Your goal: Leaving pictures out, repeat word for word the line that has "Screen dimensions: 800x450" and each line that follows it to the end of the listing.

Data extract:
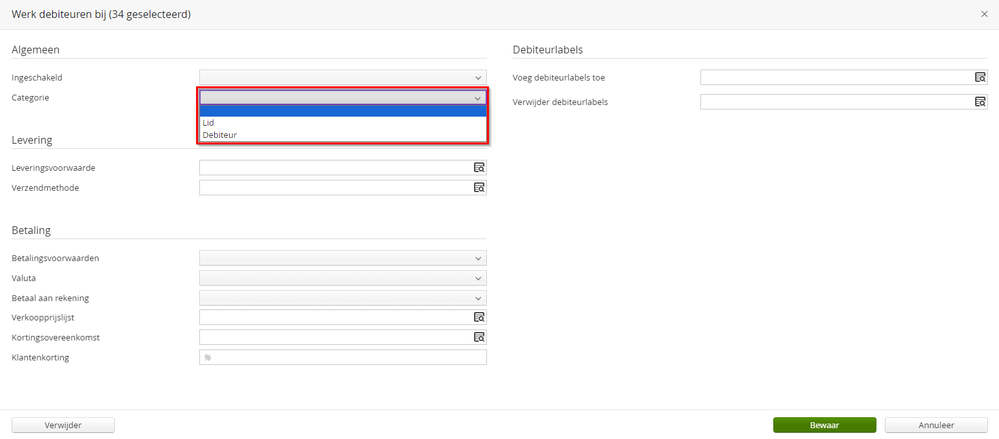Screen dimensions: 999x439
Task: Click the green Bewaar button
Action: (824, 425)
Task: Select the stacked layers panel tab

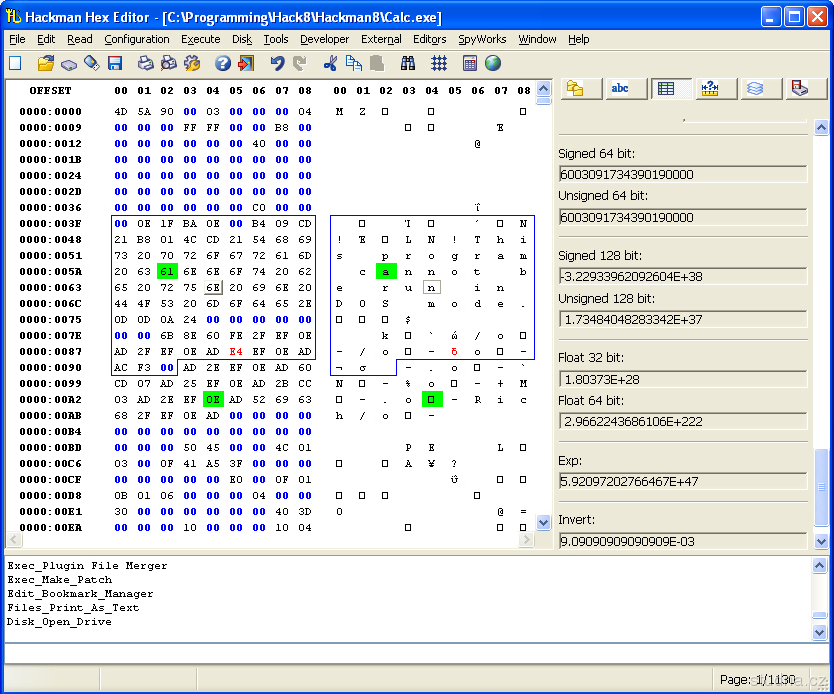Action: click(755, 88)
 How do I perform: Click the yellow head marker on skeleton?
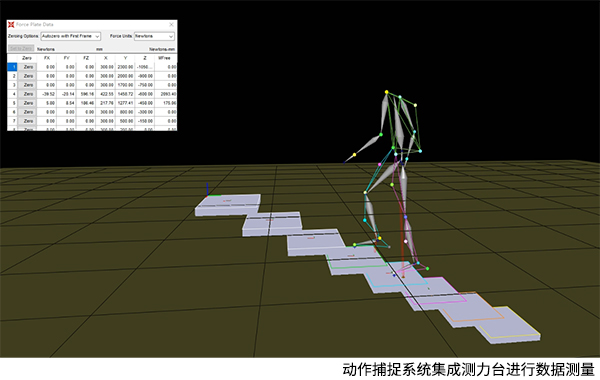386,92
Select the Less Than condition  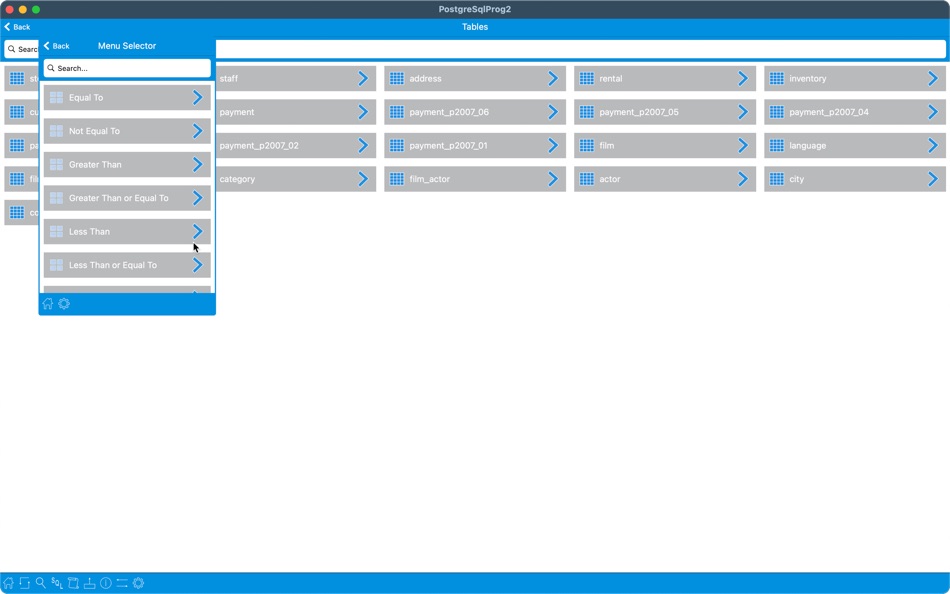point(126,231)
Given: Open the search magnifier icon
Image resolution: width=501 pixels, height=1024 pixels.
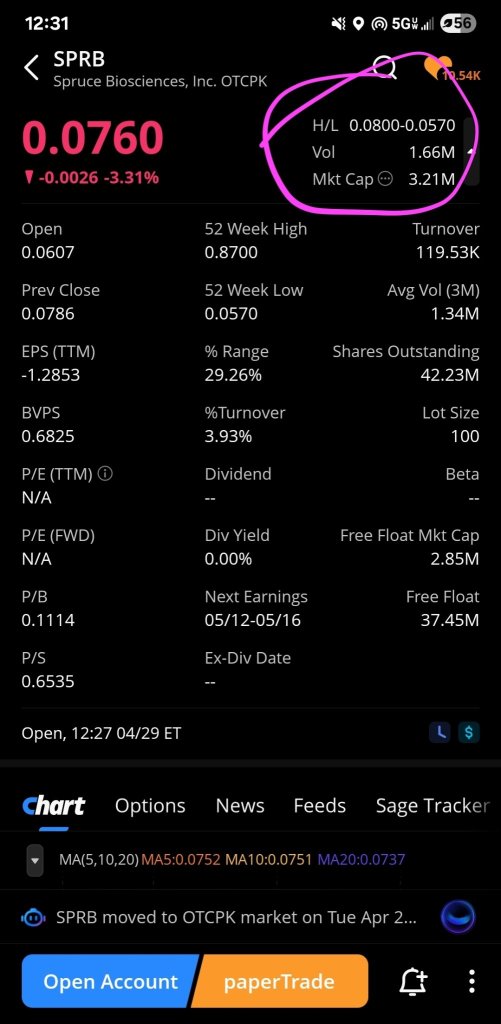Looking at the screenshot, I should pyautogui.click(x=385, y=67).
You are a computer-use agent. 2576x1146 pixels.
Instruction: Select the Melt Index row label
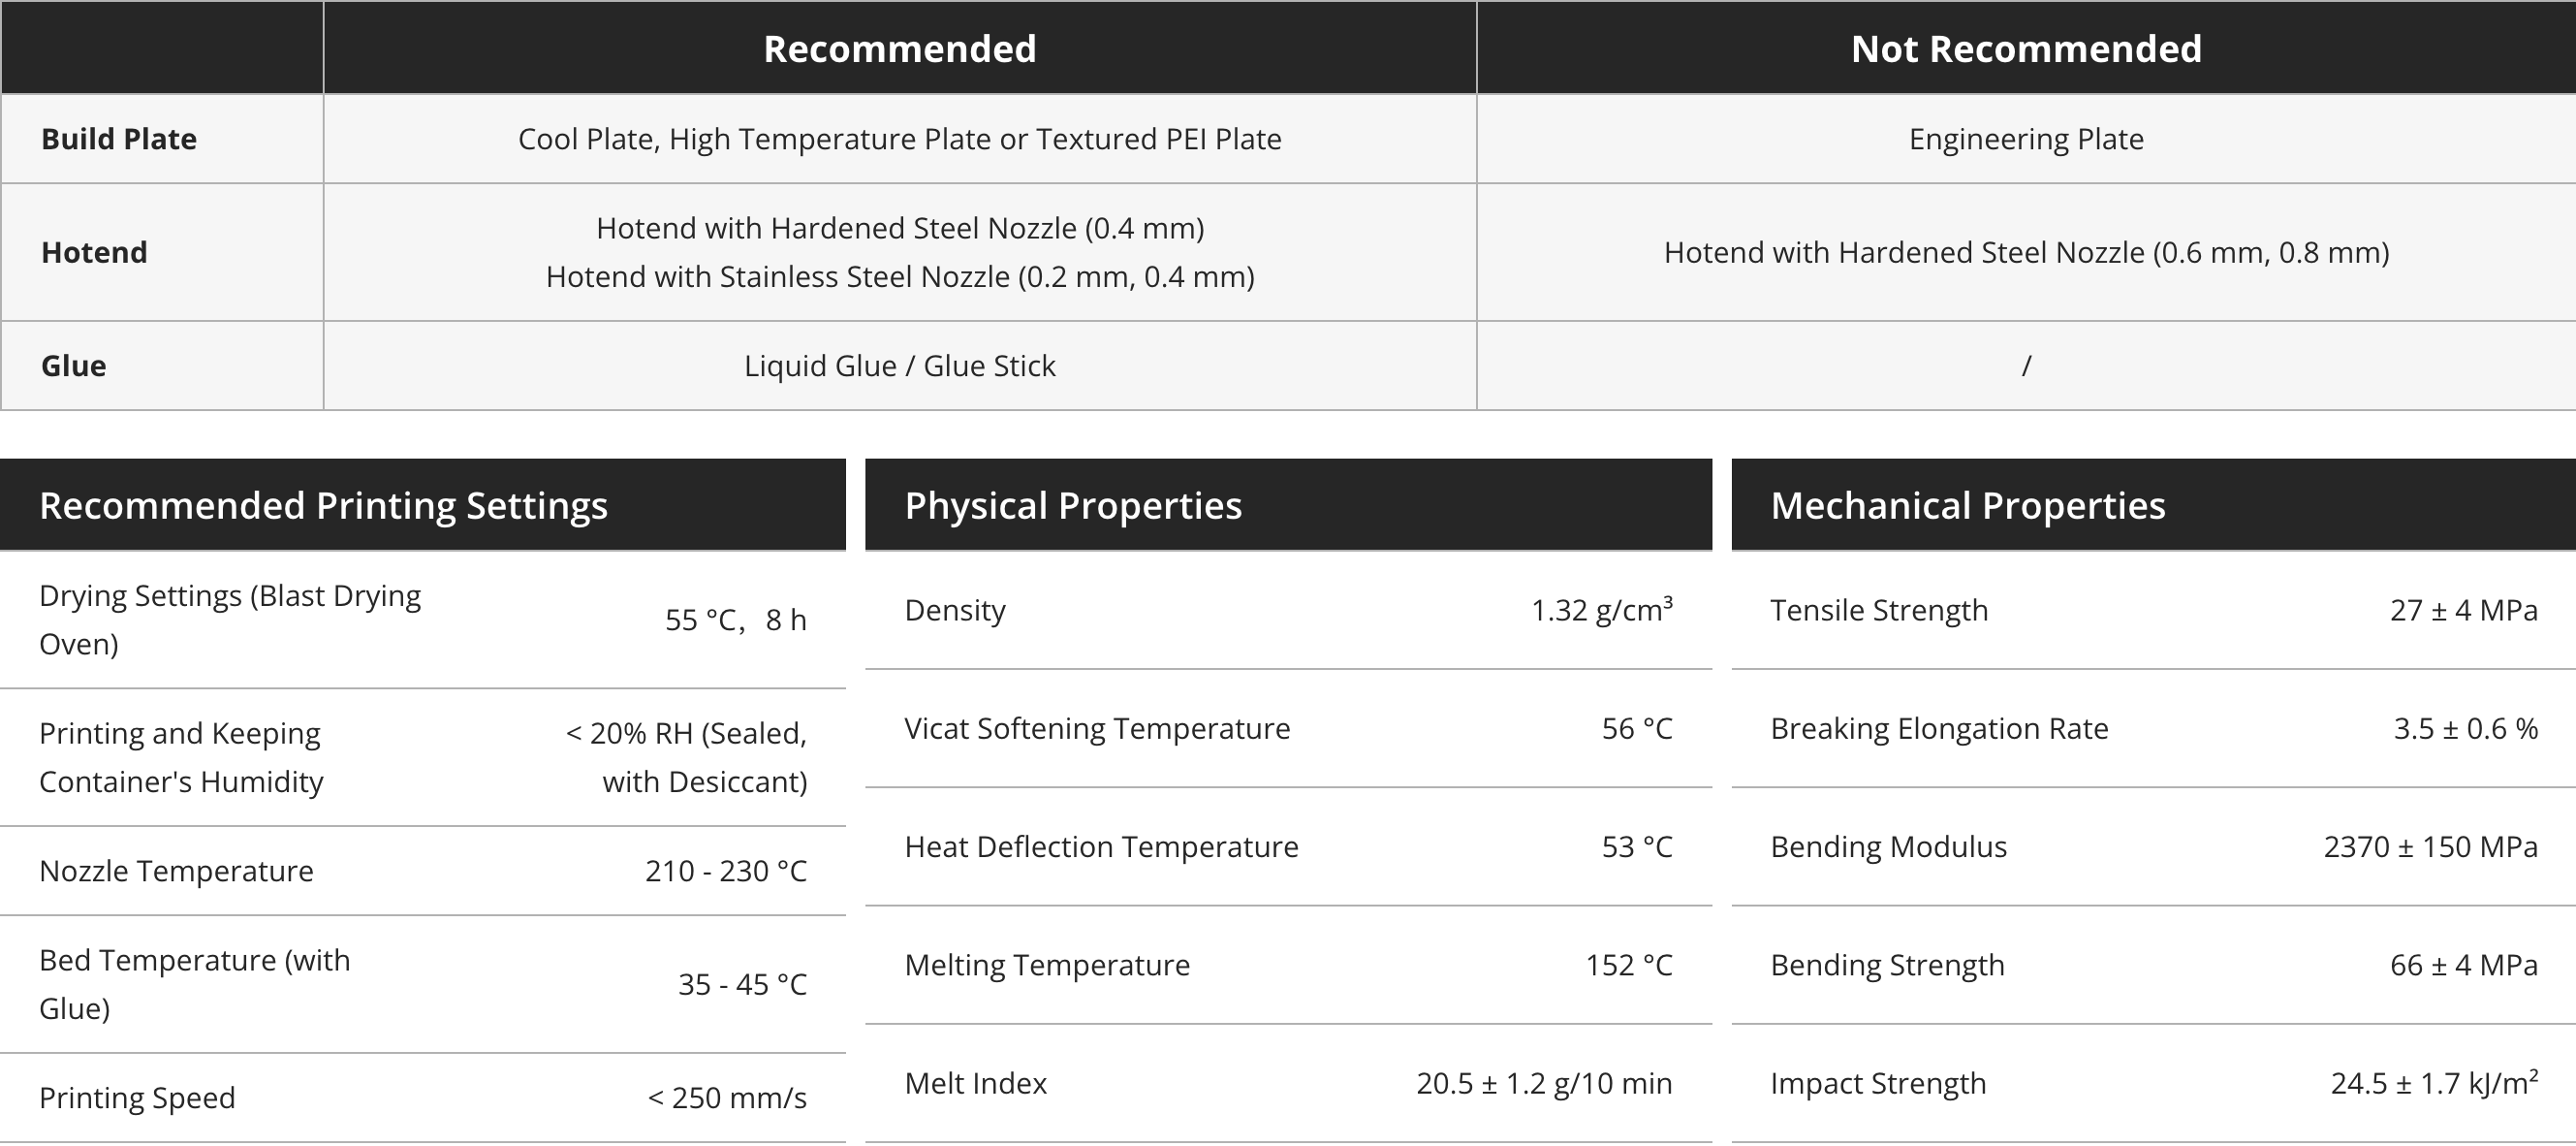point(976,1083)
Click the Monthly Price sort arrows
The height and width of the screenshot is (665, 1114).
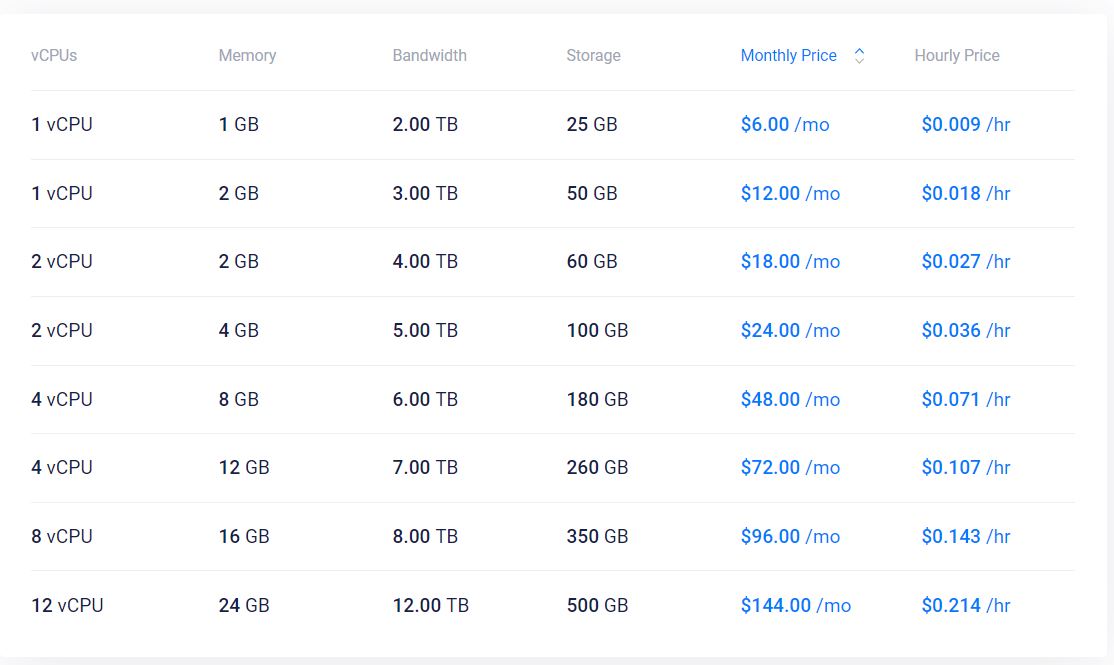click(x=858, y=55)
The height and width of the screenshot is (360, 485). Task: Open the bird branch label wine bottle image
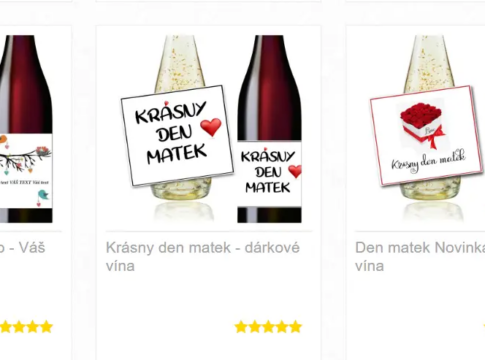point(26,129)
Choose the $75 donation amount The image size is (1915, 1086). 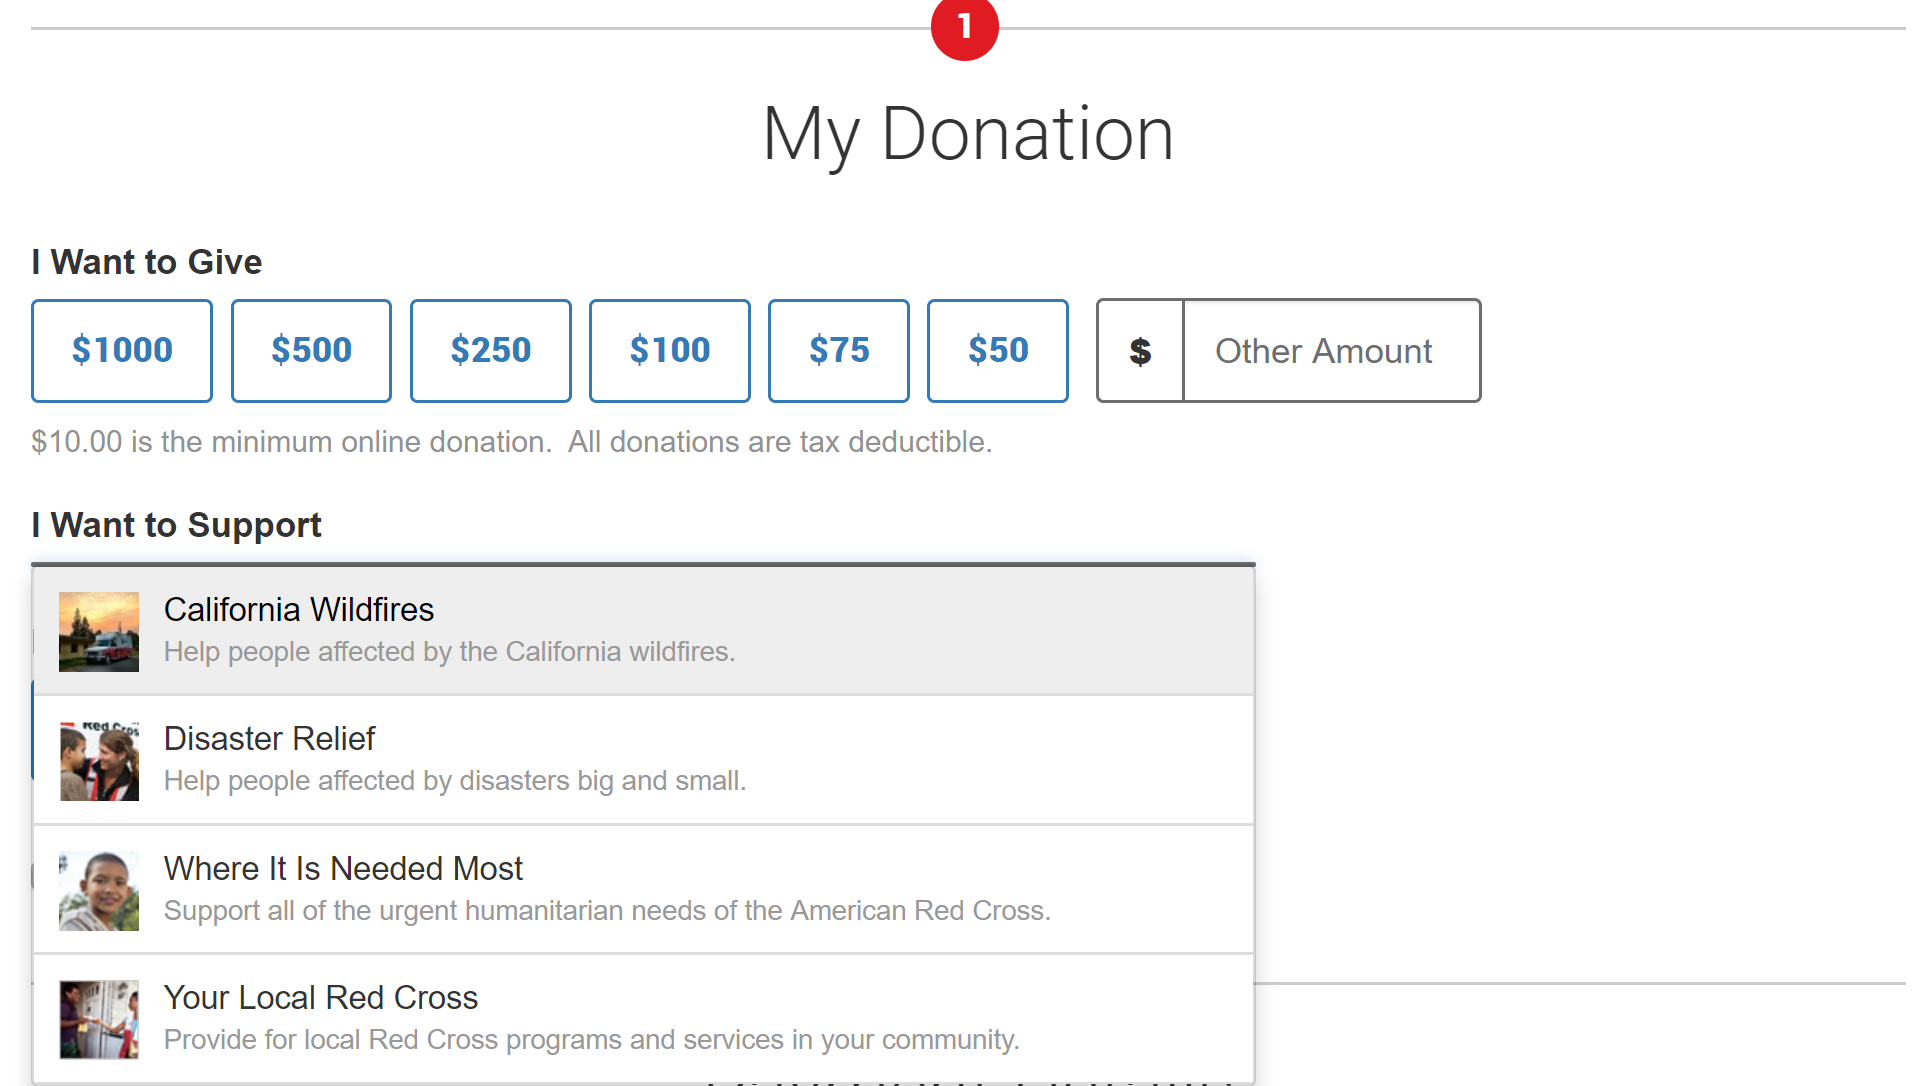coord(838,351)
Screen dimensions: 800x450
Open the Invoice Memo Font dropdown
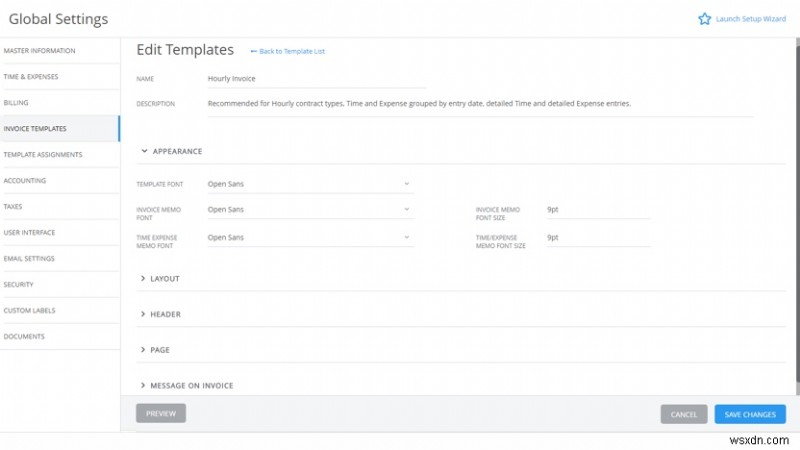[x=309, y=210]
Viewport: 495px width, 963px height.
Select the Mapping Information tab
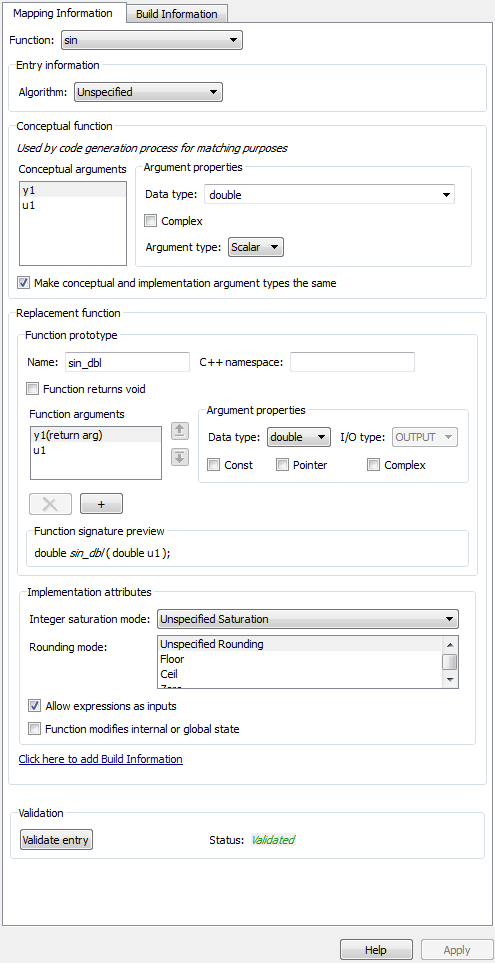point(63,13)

Solved problem:
Screen dimensions: 800x450
Open the Invoice Memo Font dropdown
[x=309, y=210]
Viewport: 495px width, 963px height.
Select the Mapping Information tab
point(63,13)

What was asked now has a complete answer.